Architecture students would turn dome into world’s largest parking garage
Harris County voters have spoken and the Astrodome may come tumbling down. That’s too bad, because Rice University architecture students have a few ideas for the aging stadium.
David Richmond and Adam Wagner, both fifth-year Bachelor of Architecture students at the Rice School of Architecture (RSA), have won an ideas competition that drew 23 submissions from designers nationwide, to “Reimagine the Astrodome” organized by The Architect’s Newspaper, which honored them at the Texas Society of Architects 74th Annual Design Expo in Fort Worth, Texas, Nov. 7.
The students’ audacious idea was to turn the Astrodome into what they assumed the space was destined to be with or without the building: a place to park cars.
“Hearing that the Astrodome was potentially being torn down was one driver that had us thinking of a parking garage, because if they tear it down it’s going to be a parking lot,” Richmond said. “We figured we might as well give it the program it would have either way.”
While that may seem an unsentimental choice, the students felt the idea had both practical and aesthetic value.
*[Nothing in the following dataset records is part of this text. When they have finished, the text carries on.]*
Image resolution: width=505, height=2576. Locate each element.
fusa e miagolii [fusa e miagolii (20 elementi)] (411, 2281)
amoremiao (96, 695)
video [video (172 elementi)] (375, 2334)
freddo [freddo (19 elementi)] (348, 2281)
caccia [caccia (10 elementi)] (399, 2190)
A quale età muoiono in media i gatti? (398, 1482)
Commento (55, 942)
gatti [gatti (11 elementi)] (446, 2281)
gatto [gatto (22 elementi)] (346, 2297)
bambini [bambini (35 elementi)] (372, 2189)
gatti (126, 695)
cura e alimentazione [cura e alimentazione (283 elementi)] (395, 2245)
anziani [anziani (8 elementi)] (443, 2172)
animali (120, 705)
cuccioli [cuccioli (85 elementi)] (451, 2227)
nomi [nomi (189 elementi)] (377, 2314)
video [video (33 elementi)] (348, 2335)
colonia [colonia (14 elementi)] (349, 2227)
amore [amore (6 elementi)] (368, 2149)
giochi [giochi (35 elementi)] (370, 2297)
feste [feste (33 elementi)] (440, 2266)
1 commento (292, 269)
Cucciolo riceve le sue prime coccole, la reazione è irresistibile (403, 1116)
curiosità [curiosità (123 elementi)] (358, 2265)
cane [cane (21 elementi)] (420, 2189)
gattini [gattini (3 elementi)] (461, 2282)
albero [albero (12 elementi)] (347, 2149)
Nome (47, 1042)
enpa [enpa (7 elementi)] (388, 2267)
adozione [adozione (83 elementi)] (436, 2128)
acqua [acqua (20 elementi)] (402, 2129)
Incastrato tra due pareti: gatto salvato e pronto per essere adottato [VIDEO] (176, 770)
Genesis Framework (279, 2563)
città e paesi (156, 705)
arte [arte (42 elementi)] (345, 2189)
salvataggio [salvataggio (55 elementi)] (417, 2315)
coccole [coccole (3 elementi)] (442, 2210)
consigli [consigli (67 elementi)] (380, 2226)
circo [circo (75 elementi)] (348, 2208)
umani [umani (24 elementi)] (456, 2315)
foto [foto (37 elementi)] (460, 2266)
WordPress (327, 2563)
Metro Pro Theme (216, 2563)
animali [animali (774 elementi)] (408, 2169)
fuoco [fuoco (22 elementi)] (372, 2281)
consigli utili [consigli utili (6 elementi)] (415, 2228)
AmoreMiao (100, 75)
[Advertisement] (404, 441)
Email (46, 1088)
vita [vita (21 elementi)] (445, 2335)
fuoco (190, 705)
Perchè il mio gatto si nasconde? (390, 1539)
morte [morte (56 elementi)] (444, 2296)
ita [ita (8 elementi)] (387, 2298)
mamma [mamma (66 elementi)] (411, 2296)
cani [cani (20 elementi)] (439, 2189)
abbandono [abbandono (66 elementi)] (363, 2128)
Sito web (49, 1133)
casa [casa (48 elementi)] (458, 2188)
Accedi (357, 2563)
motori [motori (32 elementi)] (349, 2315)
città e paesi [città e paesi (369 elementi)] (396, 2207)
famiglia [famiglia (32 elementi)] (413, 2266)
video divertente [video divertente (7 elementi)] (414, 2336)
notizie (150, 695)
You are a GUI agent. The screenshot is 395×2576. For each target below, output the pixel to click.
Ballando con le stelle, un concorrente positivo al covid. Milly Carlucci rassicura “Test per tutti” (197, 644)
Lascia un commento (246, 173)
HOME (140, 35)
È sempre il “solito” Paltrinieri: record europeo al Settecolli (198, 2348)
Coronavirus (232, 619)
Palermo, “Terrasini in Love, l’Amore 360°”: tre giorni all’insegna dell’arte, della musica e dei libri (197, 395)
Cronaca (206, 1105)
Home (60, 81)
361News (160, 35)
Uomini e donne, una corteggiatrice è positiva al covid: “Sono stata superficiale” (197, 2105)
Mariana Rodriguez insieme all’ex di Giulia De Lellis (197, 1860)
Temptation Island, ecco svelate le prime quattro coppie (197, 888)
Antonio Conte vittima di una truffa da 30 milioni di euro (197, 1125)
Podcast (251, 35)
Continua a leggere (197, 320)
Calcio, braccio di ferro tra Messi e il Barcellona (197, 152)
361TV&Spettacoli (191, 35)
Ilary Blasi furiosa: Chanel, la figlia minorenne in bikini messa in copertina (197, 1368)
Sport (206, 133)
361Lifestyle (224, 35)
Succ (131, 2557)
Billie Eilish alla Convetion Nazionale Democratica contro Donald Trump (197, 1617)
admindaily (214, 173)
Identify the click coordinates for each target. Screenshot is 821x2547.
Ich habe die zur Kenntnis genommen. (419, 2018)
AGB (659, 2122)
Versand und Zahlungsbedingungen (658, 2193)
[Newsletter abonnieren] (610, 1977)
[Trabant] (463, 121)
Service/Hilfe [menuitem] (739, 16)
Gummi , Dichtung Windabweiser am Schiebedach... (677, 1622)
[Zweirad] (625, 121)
Richmond, who is spending his internship year at Boston architectural firm NADAAA, said Houston’s professional sports teams already have homes, and there’s no sense in building yet another convention space.
Plus, parking upward of 13,000 cars would allow the city to reclaim that many spaces from the surrounding land, opening it up for further development, they said.
“As ridiculous as it seems, turning the Astrodome into a parking garage would literally free up half the land around the Reliant Center for anything else,” said Wagner, who also is spending his preceptorship in Boston at Machado & Silvetti Associates.
Speaking of monumental, their plan would make the Astrodome the largest parking lot in the world. “The largest now is like 12,500 (spaces), so we were happy when we got to 13,000. Once we got that number, we knew we had to do it,” Richmond said. The plan shows drivers would rise through a four-lane spiral ramp in the dome’s core to one of 18 levels.
Other concepts for the Astrodome would turn it into a semi-enclosed park, but the team decided that was also unnecessary.
“It seems like anytime anyone renovates old infrastructure, people think to fill it with a park,” Richmond said. “That worked for the High Line (an elevated rail turned into a linear park in New York), but parks are better with open land. The High Line gives you a view of the city, and the Astrodome wouldn’t. It wouldn’t be an enjoyable park.”
“With the continued redevelopment of the bayous, which stretch all the way across the city, along with other initiatives in the last couple of years like Discovery Green, our thought was to consider park alternatives,” Wagner added.
RSA was also represented on the second-place team by graduate alum Erica Goranson. She and her colleagues turned the dome into an ark able to carry and preserve Houston’s historical landmarks and cultural heritage when the sea engulfs the city. A close look at her team’s drawings reveals one of those landmarks is Rice University’s Lovett Hall.
Both the first- and second-place winners of the “Reimagine the Astrodome” competition were invited to explain their visions for the dome at the Texas Society of Architects Design Expo. Competition judges were RSA Dean Sarah Whiting, the William Ward Watkin Professor of Architecture at Rice; Patricia Belton Oliver, dean of the University of Houston’s Hines College of Architecture; Sheryl Kolasinski, deputy director of the Menil Collection; Robert Rogers, principal at Rogers Partners; Lawrence Speck, principal at PageSoutherlandPage, a professor at the University of Texas School of Architecture and president of the Texas Society of Architects; and Bryan Trubey, principal and director at HKS Sports and Entertainment Group.
“This was an entirely blind process, so I was as surprised as anyone to discover that David and Adam had designed the winning scheme,” Whiting said. “Their parking garage is just sublime: It takes the most mundane Houston experience and makes it memorable — and yet strangely believable at the same time.
“Meanwhile, the second-place scheme offers up an exquisitely drawn allegory that interweaves cultural preservation and environmental hazards. My excitement over the fact that these two extraordinary projects were by Rice designers is only tempered by my disbelief over the vote (by Harris County voters), which almost certainly seals the Astrodome’s fate.”